What is FLECT?
How does FLECT Work?
FLECT Analysis Examples
Example 1 – Equivalence to PET Imaging
Example 2 – Longitudinal Study Demonstrating the Potential of FLECT
Example 3 – Absolute Calibration Capability of FLECT
Summary
What is FLECT?
While PET (Positron Emission Tomography) is considered the gold standard for molecular preclinical imaging, for many it has been considered out of reach due to the requirement for time-sensitive nuclear PET isotopes, specialised laboratory infrastructure and licencing and expensive scanners. For laboratories, especially those looking to add molecular imaging to their translational research capabilities, FLECT (Fluorescence Emission Computed Tomography) becomes a viable alternative producing equivalent results.
FLECT is an optical molecular imaging modality that produces data equivalent to PET (Positron Emission Tomography) without the need for nuclear PET isotopes. Requiring only fluorescent contrast agents, FLECT is a viable alternative to PET for labs looking for improved translational research capabilities. It is very different to (and complimentary) to the traditional 2D optical systems in abundance in preclinical imaging.
How does FLECT Work?
FLECT technology employs a ring of optical detectors rather than a camera in a configuration similar to that of a traditional PET scanner. These collimated detectors measure the fluorescence (from probes) coming out of the animal generated by a laser as opposed to the gamma rays on a PET or SPECT system. This gantry then rotates around the animal and along the axis.
However, unlike gamma rays which pass through tissue with little to no deviation, visible and near infrared light are highly scattered by the tissue before emanating from the surface of the animal. To calculate and reconstruct the source of the fluorescence (computed tomography), a predictive calculation of the light propagation in the tissue is used. This approach combines the so called Forward Model of Light Propagation in tissue with a “finite difference” inverse solution to the Radiative Transport Equation.
FLECT utilises three measurements to do this:
- The tomography (shape) of the animal to calculate path lengths
- The optical properties of tissue (estimated from the segmented CT data)
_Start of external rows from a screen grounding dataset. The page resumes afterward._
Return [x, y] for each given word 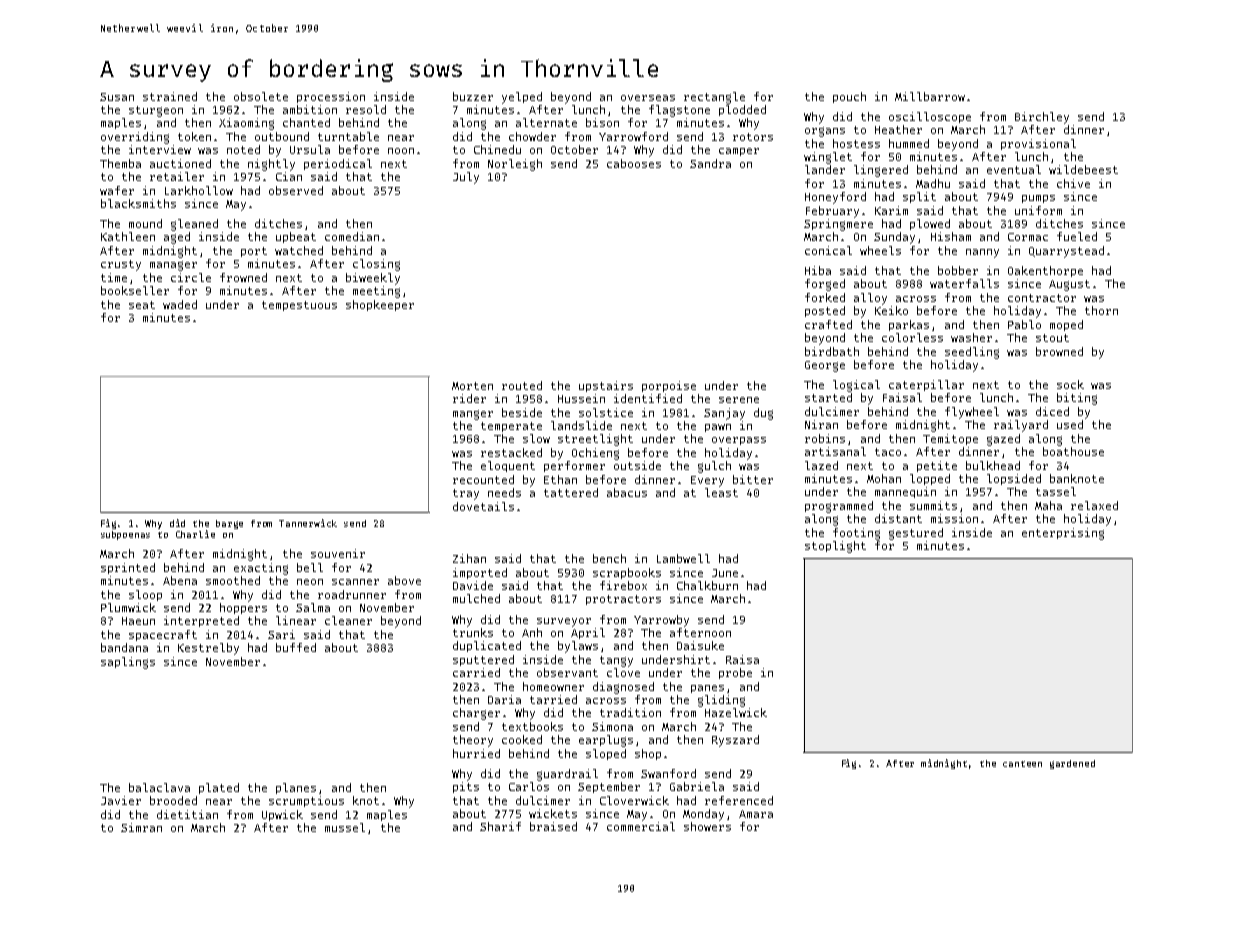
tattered [571, 492]
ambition [310, 109]
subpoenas [125, 535]
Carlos [529, 786]
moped [1066, 325]
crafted [828, 324]
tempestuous [299, 306]
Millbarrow [930, 96]
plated [219, 788]
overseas [648, 98]
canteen [1022, 764]
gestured [916, 534]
- The fluorescence as measured by the collimated detectors.
FLECT Analysis Examples
Example 1 – Equivalence to PET Imaging
As stated earlier, FLECT is a quantitative viable alternative to PET imaging in many instances. It has been demonstrated that it can be calibrated to provide a result in percentage of injected dose, similar to that of PET. Below is shown a comparison of PET and FLECT imaging in the development of a targeted probe to VEGF. Bevacizumab was labelled alternatively with Cu64 (PET) or Cy5 (FLECT) to target HCT 116 colorectal tumour, and the same animal imaged at a close interval.
Example 2 – Longitudinal Study Demonstrating the Potential of FLECT
The TriFoil InSyte FLECT-CT can produce relative quantitative estimates of fluorescence (R2=0.9985) with a spatial resolution of approximately 3mm and a sensitivity in the picomole to femtomole range. In the example below of a longitudinal study of metastatic colorectal cancer in Swiss nude mice, an orthotopic xenograft of HCT116 Luc2 cells were labelled with IntegriSense 680 (100 uL, 2nmol IV) and imaged 24h post injection over a 25-day period with therapeutic intervention on Day 14. The FLECT-CT is used to track the development of metastasis both pre and post treatment. The graph below shows a reduction in the number of metastasis from the treatment of the tumour and the subsequent recovery and regrowth.
Images from National Center for Scientific Research (CNRS), France and Dr. Alex Klose, Columbia University, NY, USA.
Example 3 – Absolute Calibration Capability of FLECT
The example below demonstrates the capability of the FLECT to provide calibrated data as a percentage of injected dose (%ID). The biodistribution and accumulation of a near-infrared (NIR) fluorescent tumour targeting agent (SH1) in subcutaneous lung carcinoma tumours was assessed over a 48h time period and compared to ICG and IR-780, both commonly used NIR fluorescent agents. By using FLECT/CT, the authors were able to compare the fluorescent agents by performing quantitation at each time point. Using the 3D fluorescence data, the SH1 probe was calculated to have a 2-fold increase in %ID compared to IR-780 24h post injection and a 3-fold increase in %ID after 48h.
Summary
FLECT has been shown to be a viable alternative to PET in preclinical imaging. With the ability to produce imaging of equivalent resolution and sensitivity as PET, which is considered to be the gold standard in medical imaging, FLECT comes into its own using only fluorescent contrast agents, which are cheaper and logistically simpler to deal with when compared to nuclear PET isotopes. The Trifoil InSyte FLECT systems are more affordable to purchase and run, as well as being more compact making them easier to integrate into your laboratory workflow. This brings the potential of preclinical nuclear imaging into the reach of more medical research laboratories.